Yesterday was a great day. Met Jedi @PIM, he was so ... neat, stunning, he looks real good! :) He asked me to dressed beautiful, but I guess I cant. Coz he didnt say a thing. Well, maybe I 'm just plain. Sigh. But anyway, we had a great time together. I accompanied him to campus, then we had lunch together. I just love spending time with him. It feels so precious.
He said that he missed me yesterday .. and asked me to go out to KFC. I think it's a sincere invitation. But I was in a middle of a conversation with mom, so I said that I cant.
But he's kinda busy lately, so i suppose his feelings bout missing me will vapour through thin air. When he got better things to think about, he wont think that he misses me. Is that it? I deserve that? Maybe coz I'm the 2nd woman, that way ... I cant get my full right. It hurts to think about it. The proof is ... he didnt even call me today. But maybe it's becoz his parents 'r around. You cant blame him.
Sigh!! After redesigned Ope's project, I realized that my 'design by thinking' book is being borrowed by Indri. I need that book right now. I asked bout my book, and she said that she's busy for 2 days ahead. So she asked when i will come by and collect it. Dont know why, but I felt so mad!! Oh well, enough about that. I'm over it.
Holiday is coming & I feel like crying. I remembered the letter that I once gave to Jedi, that 8pages letter. That letter didnt change a thing. And I'm sure ... everything I've done for him wont change a thing.
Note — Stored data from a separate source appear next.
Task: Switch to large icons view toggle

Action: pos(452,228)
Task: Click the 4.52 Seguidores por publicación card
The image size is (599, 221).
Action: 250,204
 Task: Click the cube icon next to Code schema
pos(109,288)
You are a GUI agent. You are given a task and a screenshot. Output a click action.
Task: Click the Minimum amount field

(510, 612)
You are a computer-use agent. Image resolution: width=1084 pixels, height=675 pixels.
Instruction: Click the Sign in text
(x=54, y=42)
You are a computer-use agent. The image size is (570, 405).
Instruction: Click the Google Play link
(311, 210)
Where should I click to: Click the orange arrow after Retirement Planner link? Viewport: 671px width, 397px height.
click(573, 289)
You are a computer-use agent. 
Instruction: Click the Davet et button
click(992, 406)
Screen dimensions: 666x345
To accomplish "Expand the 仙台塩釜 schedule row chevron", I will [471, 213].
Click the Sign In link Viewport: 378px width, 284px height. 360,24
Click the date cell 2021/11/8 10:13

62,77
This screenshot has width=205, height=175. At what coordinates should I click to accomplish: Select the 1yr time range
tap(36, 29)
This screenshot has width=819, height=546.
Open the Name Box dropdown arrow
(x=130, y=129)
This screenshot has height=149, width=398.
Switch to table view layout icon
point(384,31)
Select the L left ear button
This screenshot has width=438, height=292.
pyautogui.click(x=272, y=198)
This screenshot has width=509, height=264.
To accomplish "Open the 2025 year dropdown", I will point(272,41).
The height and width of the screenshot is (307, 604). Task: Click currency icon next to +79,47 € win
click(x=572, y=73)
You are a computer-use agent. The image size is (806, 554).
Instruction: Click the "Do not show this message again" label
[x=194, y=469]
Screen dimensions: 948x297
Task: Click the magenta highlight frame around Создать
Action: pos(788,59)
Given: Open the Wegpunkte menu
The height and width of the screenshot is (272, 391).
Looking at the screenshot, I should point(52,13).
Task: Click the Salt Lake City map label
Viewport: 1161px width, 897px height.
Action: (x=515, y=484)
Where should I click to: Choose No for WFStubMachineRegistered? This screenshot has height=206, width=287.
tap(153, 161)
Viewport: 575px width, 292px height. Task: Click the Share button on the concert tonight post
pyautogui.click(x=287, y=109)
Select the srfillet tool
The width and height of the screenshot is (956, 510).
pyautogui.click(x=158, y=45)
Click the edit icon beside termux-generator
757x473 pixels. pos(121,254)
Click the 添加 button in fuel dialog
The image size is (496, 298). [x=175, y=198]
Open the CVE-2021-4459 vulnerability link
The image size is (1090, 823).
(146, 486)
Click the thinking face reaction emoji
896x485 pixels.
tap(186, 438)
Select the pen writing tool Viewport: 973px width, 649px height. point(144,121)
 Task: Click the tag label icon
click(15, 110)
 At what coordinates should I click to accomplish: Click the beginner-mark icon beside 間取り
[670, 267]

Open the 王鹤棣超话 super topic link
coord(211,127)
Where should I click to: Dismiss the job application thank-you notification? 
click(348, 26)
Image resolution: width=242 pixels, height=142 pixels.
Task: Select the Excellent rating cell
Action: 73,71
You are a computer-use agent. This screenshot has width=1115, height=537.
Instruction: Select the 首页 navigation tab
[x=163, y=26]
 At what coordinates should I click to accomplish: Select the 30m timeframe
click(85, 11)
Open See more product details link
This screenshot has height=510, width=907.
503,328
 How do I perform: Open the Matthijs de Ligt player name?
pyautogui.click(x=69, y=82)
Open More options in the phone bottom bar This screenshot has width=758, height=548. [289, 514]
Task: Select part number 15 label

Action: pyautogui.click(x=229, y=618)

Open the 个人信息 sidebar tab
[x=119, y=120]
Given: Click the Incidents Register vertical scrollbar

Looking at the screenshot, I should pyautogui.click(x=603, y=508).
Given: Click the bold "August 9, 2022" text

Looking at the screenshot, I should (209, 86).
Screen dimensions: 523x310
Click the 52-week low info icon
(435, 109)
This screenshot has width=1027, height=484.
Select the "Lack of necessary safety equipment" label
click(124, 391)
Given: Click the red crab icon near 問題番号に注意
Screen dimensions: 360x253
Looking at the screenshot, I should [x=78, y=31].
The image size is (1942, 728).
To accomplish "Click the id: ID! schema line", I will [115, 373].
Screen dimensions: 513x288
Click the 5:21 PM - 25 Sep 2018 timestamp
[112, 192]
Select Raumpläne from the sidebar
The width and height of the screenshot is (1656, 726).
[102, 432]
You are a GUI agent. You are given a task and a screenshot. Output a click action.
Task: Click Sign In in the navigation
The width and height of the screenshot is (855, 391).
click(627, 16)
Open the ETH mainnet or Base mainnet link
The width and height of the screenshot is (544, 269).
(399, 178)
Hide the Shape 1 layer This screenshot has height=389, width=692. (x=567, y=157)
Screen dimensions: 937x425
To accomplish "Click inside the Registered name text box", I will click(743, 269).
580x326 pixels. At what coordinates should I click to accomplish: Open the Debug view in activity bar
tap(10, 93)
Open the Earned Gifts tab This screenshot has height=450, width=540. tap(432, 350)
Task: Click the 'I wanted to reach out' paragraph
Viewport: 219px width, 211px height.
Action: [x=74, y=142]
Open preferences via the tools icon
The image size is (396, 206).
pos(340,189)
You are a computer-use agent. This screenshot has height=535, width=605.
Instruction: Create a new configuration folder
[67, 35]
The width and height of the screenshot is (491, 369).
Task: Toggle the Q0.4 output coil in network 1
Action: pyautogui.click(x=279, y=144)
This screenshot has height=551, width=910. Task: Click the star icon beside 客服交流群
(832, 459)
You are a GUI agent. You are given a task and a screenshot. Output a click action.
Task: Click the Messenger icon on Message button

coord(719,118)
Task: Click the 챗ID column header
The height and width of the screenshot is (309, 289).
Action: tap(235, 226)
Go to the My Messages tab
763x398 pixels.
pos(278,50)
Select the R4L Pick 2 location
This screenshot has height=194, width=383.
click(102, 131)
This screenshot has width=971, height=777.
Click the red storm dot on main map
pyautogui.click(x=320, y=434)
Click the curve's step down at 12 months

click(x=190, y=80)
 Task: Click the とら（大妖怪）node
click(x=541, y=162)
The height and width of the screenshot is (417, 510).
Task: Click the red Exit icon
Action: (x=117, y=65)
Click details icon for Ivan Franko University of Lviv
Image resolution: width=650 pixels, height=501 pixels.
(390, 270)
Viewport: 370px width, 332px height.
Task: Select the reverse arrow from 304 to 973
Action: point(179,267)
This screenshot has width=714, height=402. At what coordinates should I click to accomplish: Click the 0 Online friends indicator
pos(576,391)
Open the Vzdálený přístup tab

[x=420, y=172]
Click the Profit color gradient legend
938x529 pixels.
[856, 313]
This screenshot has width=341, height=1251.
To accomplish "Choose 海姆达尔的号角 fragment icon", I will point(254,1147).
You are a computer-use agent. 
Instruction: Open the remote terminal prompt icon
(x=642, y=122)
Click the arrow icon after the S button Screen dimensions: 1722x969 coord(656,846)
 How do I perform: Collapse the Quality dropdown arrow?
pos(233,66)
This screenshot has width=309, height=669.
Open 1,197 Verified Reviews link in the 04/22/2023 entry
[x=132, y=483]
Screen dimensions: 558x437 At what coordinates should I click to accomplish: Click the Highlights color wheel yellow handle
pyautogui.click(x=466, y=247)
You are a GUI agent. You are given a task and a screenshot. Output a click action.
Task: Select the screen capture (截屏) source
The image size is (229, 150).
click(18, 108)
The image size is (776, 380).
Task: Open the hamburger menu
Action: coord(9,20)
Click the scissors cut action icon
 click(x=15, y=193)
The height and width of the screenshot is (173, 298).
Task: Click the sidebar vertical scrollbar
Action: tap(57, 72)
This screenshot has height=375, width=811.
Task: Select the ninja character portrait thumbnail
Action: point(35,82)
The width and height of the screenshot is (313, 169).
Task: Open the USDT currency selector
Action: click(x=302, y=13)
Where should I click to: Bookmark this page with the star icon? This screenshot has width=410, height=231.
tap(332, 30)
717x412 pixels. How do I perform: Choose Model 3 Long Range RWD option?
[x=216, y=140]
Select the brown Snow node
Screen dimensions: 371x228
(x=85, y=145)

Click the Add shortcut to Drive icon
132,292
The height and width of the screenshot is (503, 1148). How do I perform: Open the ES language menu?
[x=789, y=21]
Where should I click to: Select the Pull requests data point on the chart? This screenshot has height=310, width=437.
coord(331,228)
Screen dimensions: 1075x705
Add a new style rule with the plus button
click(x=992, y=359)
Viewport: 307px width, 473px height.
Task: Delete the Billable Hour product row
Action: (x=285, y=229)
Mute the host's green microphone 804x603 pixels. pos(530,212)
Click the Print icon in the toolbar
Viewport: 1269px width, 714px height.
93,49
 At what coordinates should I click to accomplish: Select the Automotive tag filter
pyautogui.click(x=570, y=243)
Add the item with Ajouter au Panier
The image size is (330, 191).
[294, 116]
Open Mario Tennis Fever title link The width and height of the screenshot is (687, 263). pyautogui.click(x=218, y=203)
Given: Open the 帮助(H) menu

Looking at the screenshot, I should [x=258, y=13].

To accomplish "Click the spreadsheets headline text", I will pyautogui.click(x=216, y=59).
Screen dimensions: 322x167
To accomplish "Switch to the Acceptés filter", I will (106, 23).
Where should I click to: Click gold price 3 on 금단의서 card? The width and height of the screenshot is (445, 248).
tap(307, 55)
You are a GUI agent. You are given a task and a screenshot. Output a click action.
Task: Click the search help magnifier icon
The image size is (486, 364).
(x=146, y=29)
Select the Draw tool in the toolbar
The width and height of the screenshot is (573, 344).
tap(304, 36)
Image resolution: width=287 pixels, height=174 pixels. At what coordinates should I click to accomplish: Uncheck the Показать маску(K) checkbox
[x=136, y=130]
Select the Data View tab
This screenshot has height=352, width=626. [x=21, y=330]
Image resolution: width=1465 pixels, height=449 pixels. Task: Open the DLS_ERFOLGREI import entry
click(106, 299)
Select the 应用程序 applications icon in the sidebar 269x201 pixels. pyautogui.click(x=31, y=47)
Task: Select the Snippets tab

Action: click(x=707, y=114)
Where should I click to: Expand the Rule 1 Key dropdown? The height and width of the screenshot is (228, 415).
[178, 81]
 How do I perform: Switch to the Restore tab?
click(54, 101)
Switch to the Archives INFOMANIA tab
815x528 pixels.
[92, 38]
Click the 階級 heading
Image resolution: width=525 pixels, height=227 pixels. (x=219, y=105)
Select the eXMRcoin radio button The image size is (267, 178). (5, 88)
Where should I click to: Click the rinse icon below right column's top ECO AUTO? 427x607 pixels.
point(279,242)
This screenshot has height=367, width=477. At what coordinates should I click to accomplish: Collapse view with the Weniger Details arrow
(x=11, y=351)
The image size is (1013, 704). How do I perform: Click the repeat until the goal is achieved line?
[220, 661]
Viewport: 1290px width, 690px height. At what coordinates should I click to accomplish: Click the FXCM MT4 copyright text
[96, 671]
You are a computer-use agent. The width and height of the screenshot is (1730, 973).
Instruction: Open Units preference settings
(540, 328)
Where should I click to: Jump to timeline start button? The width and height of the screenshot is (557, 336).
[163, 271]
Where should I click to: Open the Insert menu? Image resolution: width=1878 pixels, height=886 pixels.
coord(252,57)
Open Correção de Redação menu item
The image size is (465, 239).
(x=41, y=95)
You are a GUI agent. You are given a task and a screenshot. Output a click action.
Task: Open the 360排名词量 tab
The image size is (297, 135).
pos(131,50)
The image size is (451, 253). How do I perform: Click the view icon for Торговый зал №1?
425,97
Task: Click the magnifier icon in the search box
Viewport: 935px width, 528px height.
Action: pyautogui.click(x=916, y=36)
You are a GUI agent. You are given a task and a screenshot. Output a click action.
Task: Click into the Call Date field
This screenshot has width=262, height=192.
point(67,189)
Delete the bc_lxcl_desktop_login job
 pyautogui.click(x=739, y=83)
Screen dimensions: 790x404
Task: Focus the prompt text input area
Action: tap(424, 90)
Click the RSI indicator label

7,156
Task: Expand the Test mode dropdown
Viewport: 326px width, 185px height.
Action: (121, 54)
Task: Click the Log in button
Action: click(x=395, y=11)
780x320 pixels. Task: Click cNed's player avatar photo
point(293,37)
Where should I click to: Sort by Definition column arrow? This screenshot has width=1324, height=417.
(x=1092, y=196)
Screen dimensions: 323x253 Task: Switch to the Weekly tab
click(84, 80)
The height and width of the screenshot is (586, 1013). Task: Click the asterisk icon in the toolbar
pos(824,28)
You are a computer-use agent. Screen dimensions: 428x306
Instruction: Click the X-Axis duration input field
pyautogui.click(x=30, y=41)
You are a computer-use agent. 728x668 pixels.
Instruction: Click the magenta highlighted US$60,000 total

He gives & takes whenever he feels like it. He never felt obligated, sorry ... he simply dont care. I feel like falling apart ... with nobody gives a damn about it.
Without knowing, they made me framed myself as a failure, useless, BIG nothing, ugly, unworthy & pathetic!!! They might even curse my existence. Even my friends abandoned me. They lost their love for me.